While the number of courses has quietly tripled in the last decade to over 600, golf is still very much a minority sport and even though significant growth is expected with the expansion of a middle class predicted to have doubled its 2010 level of 52 million by 2015, the sport is still eye-wateringly expensive.
So much so that a 2008 survey by professional services company KPMG established the average initiation cost of joining a Chinese golf club to be $53,000, with a regular round costing around $150 – way beyond the reach of all but a fraction of the population.
But help is at hand for some following a decision taken in 2009 in, of all places, the Danish capital Copenhagen.
That was where the executive board of the International Olympic Committee voted to return golf to the Games in 2016 after a 112-year absence.
Overnight, the Chinese government – which boasts a long history of investing in Olympic sports – finally had a reason to back golf. Although figures are hard to come by, the intensity of their training programs indicates just how seriously the Chinese are taking a potential fairway to medals.
At his academy in Shanghai, Dickie has a team of 15 Olympic hopefuls, eight of whom attend full-time training, which is funded by a state who get value for money – with the girls training six days a week if they are not contesting a tournament.
“On a normal day, we get up at 0630 and do a fitness session for an hour,” he says. “After breakfast, we train until midday, when we rest until 1400.
“Then another two hours of training and then an hour of fitness training – we are heavy on fitness training – so it’s three hours of fitness and five hours of golf. Quite intense.”
Chinese ambition
Improving the players’ ranking is the major aim of the program, for the top 15 in the world gain automatic berths to Rio de Janeiro in 2016, following which another 45 competitors will be chosen – with a maximum of two available players from each country that does not already have two or more players among the top 15.
A further indication of the Chinese ambition is that Australian legend Greg Norman has been formally brought on board to advise and identify the country’s best golf talent, which is largely drawn from privileged backgrounds – for obvious reasons – but he won’t struggle with one name for the ladies category.
Last year, Feng Shanshan – now 23 – became the first Chinese golfer to win a major when she claimed the LPGA Championship by two strokes, five years after she had earned her place on the LPGA Tour as a teenage amateur.
Ranked No. 8 in the world, she does not train with the team in Shanghai but looks a certainty for Brazil – especially since the next best Chinese female golfers are ranked 160th and 285th respectively, whose improvements represent the major challenge for Dickie, Norman and co.

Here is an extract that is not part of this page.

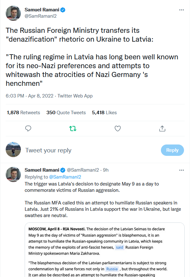View the 1,878 Retweets list
The width and height of the screenshot is (190, 277).
click(23, 113)
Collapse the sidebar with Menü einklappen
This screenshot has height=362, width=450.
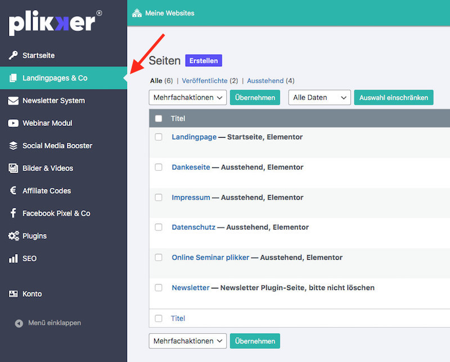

Those working on the country’s male golfers have an even harder task, for there are only three Chinese in the top 500, with Liang Wenchong – the 34-year-old whose best finish, by some distance, was eighth place in the 2010 U.S. PGA – leading the way in 169th place.

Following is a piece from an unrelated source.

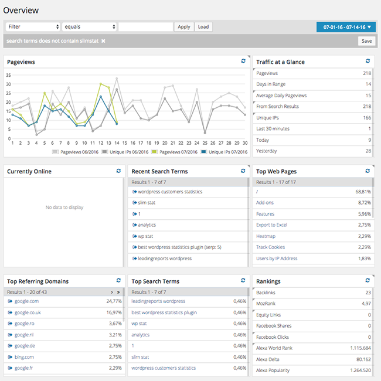This screenshot has width=381, height=381.
Task: Open the Filter dropdown
Action: click(x=33, y=27)
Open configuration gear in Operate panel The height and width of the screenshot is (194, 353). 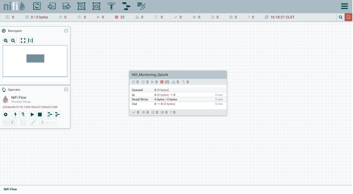(6, 115)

But it won’t be long before the fruits of China’s investment – now reaching the grassroots for the first time – will be clear for world golf fans to see, says a man who knows just a thing or two about the sport.
“In China, they are incredibly passionate and you see how the game is growing,” says Hank Haney, who coached Tiger Woods for six years and who now runs several golf schools.
“I know from my academy that Asian golfers are incredibly great students – they’re very, very focused and without a doubt, we’re going to see more and more great golfers coming from Asian.
“It won’t be long before China is a big part of that.”
Perhaps just as long as it takes for Guan Tianlang, Andy Zhang, Ye Wocheng and the rest to exit their teenage years.